Data records:
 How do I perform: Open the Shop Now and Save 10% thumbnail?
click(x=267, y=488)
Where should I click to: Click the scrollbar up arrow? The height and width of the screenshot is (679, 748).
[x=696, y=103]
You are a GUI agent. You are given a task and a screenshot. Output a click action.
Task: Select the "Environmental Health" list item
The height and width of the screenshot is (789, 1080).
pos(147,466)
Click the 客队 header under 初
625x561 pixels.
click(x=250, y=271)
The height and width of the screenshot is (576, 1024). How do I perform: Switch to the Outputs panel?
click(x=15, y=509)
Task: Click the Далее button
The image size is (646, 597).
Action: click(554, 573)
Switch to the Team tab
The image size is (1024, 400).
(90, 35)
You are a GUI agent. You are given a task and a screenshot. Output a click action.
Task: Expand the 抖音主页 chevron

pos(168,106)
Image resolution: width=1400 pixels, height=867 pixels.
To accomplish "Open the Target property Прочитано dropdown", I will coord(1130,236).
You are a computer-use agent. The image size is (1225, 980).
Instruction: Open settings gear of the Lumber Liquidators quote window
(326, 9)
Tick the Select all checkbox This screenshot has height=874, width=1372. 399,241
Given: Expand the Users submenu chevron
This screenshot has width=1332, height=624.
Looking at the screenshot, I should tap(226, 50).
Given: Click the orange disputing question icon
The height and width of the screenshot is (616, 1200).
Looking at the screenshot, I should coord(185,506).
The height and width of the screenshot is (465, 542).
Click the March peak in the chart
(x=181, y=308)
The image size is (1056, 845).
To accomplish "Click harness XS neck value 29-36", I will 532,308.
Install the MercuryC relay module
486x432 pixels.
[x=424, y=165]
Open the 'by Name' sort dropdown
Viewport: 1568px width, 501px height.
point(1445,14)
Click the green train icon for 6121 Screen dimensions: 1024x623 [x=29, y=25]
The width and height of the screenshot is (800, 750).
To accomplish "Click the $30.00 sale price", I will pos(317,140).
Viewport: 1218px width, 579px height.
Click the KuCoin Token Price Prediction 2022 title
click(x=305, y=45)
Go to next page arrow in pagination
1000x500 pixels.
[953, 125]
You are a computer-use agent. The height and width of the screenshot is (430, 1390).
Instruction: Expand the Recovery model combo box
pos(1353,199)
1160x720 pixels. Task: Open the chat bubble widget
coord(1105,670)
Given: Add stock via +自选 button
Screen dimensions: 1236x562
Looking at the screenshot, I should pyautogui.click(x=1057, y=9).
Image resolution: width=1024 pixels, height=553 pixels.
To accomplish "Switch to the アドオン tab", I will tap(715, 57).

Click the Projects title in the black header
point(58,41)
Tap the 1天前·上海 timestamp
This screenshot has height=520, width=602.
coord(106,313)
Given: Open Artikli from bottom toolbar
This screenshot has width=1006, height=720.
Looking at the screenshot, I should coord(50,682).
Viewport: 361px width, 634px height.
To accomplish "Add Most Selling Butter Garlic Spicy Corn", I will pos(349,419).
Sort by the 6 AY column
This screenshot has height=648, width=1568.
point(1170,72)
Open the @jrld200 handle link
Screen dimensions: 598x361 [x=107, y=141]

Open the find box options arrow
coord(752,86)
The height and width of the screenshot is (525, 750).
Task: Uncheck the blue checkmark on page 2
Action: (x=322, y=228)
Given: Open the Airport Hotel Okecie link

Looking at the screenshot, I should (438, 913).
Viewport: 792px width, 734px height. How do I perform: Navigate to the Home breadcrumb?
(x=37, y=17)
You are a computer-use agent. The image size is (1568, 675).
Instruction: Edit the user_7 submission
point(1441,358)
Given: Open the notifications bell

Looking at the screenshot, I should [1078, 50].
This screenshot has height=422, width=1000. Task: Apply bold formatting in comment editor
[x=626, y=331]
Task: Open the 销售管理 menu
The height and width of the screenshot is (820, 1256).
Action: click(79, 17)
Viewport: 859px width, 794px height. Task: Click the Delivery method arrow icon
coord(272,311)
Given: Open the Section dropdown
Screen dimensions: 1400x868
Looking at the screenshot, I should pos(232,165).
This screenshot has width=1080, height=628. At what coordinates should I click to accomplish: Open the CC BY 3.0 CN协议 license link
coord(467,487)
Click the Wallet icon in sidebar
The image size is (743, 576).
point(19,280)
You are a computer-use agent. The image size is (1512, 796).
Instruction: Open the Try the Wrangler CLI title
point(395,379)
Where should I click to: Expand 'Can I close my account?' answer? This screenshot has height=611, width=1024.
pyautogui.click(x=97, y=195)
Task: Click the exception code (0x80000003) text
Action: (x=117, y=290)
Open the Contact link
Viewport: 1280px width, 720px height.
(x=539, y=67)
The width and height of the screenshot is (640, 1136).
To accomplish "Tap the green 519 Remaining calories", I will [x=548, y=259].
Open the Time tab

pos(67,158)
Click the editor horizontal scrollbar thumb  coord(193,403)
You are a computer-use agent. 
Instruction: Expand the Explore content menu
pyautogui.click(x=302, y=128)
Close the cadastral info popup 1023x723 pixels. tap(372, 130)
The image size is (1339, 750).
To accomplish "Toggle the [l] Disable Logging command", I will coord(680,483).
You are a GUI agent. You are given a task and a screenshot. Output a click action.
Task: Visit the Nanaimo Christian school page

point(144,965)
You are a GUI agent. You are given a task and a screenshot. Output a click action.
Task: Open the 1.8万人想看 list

Exercise requirements:
Above are some lines. Repeat exactly, and only, those from the line that has "Image resolution: width=1024" through the line that has "Given: Open Artikli from bottom toolbar".

Response area:
Image resolution: width=1024 pixels, height=553 pixels.
To accomplish "Switch to the アドオン tab", I will tap(715, 57).

Click the Projects title in the black header
point(58,41)
Tap the 1天前·上海 timestamp
This screenshot has height=520, width=602.
coord(106,313)
Given: Open Artikli from bottom toolbar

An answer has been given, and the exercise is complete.